"We said what we felt, but now we're paying the price for it" - said Dee
Two teenage girls from Leicester have been fined for defacing a poster for a lap dancing club.
Grace and Dee daubed the slogan "women not objects" on the poster on Vaughan Way which was advertising a new gentleman's club, the Spearmint Rhino.
The 18-year-olds claim the criminal act was a protest against what they consider to be the exploitation of women by such establishments.
They were caught committing the offence by police and made to pay an £80 fine.
Grace said she felt angry when she saw the club's adverts on billboards and bus stops.
"We don't think it's right that lap dancing clubs can advertise freely across town and promote themselves as something that is acceptable in society," said Grace.
The protesters were taken to the police station to be interviewed and were asked if they regretted their actions.
"In the eyes of the law it was wrong to do, but morally it's not because we don't agree that women should be sexually objectified," said Dee.
"It's also quite damaging to young children who are easily influenced because they grow up thinking it's acceptable for women to be viewed as sex objects, which is damaging for both girls and boys.
"We said what we felt, but now we're paying the price for it".
Grace added: "We accept that what we did was wrong, but we feel what Spearmint Rhino is doing is a lot worse and they're not being held accountable for it."
'A legal business'
The club, which opened in Leicester last month, is part of a worldwide chain of lap dancing clubs.
John Specht, UK Vice President of Spearmint Rhino, believes there are other ways people can get their message across.
"What they did was a criminal act and they should be fined for it," said John.
"We're a business - it's our newest location in Leicester.
"I don't think I have caused any offence to anybody and I can appreciate the girls have their ideas and opinions, but there are other avenues to got about it."

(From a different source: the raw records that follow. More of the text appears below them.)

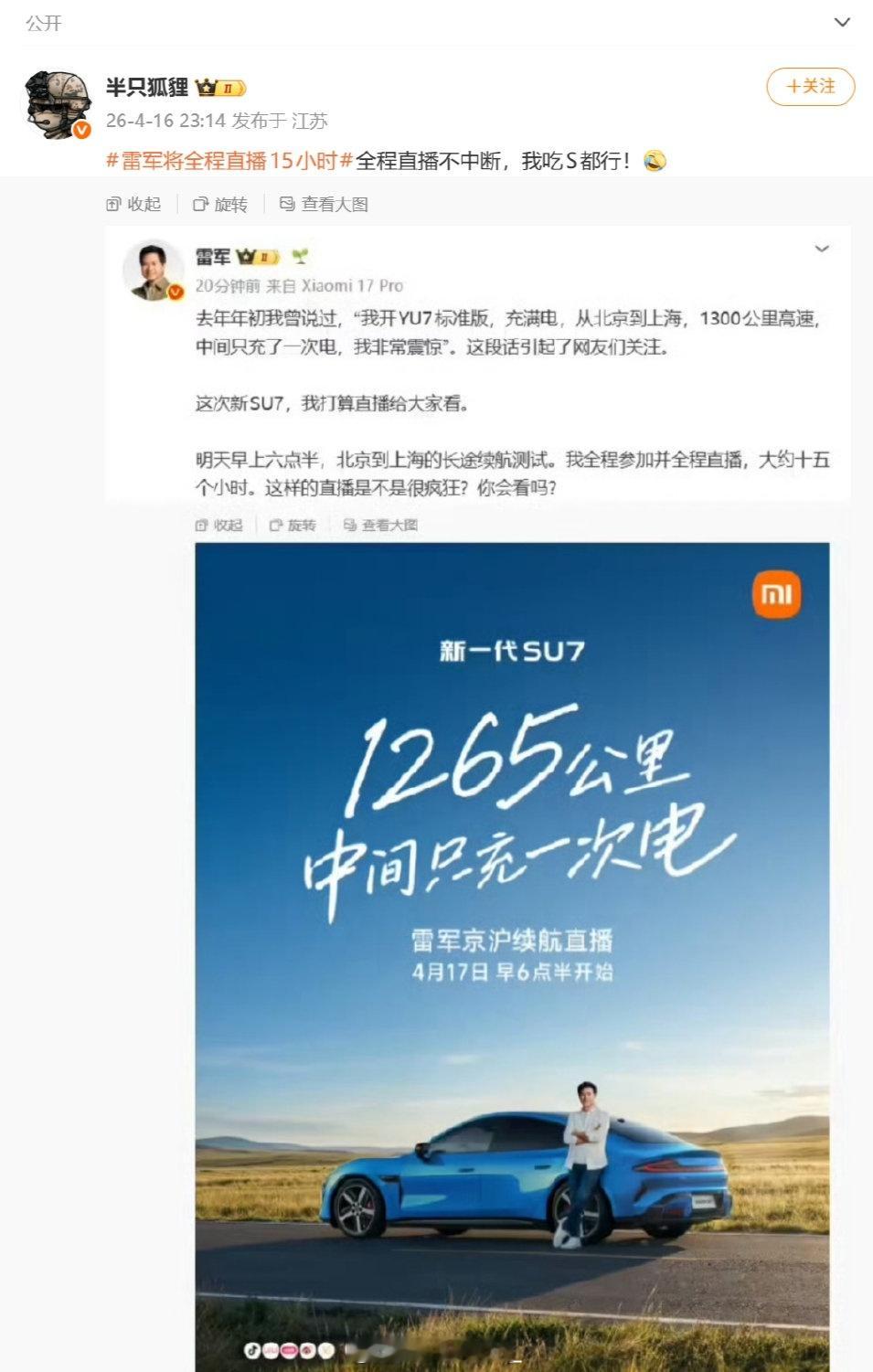873x1372 pixels.
Task: Open the 查看大图 option above the poster
Action: pyautogui.click(x=380, y=525)
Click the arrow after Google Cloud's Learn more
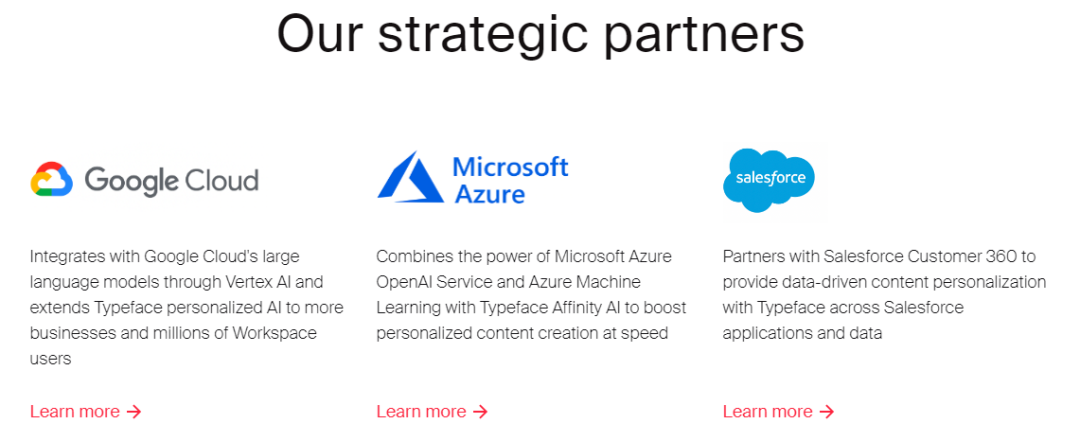The height and width of the screenshot is (441, 1080). (134, 412)
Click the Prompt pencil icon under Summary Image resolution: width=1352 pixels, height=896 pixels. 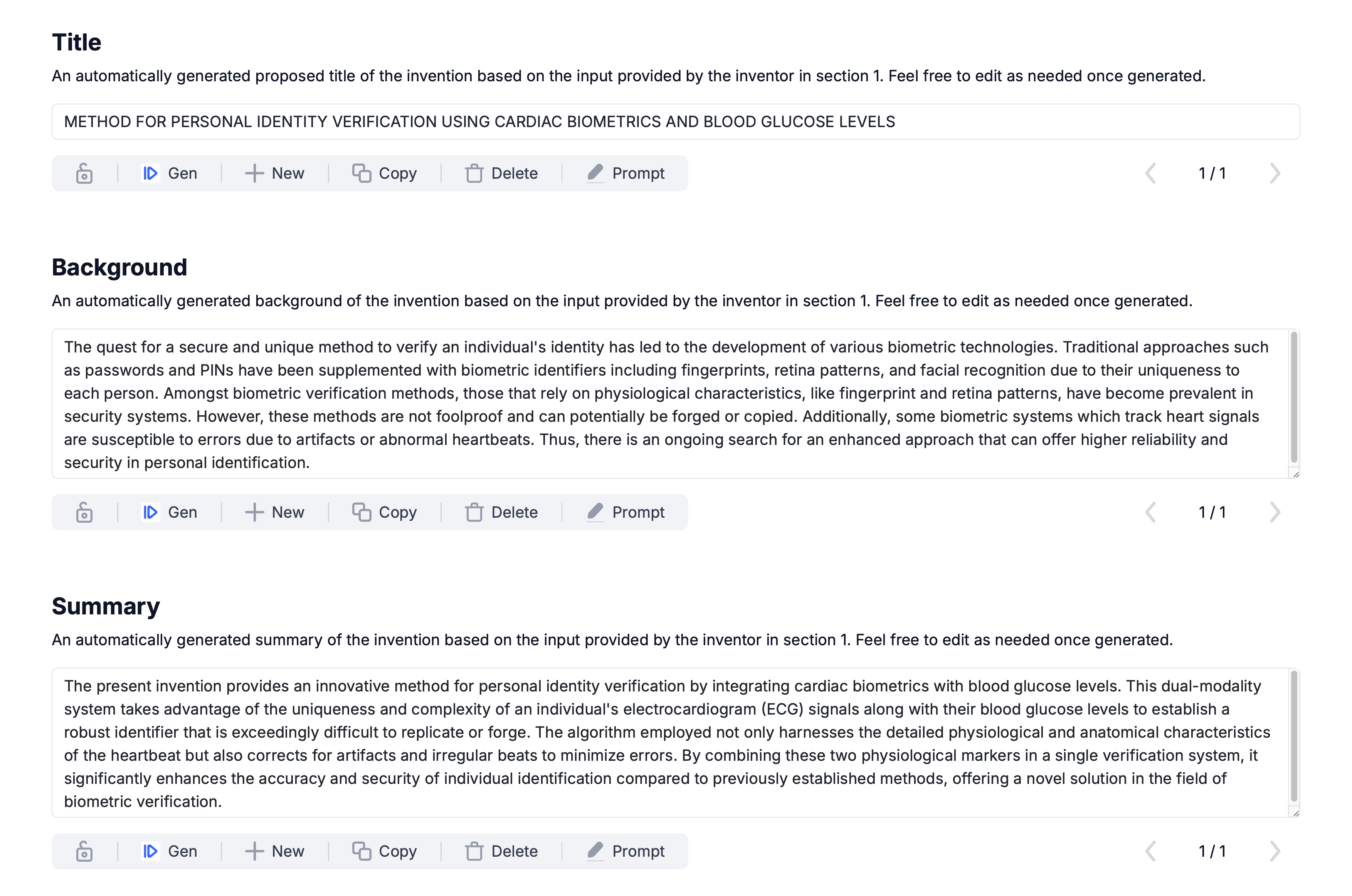click(595, 851)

John said they will be arranging for more posters to be displayed in the city advertising the company.
"There's nothing wrong with our ads. We not showing naked women or anything like that. They were clean and classy, for an obscure gentlemen's club."
"We're a legal business with high standards and governed by the local authority," added John.
Grace's mother, Ann, said she is supporting the girls and is proud they stood up for what they believed in.
"It's a sad reflection on society when this number of posters advertising a new strip club are allowed to be displayed around our city centre," she said.
"We've brought up our children to be respectful of the law, but in this case I think Grace and her friend have been were trying to have a voice and we support them in that."
Leicestershire Police said: "People have the right to express their opinion on issues that concern them but when a crime is committed to express those views the police have to take action."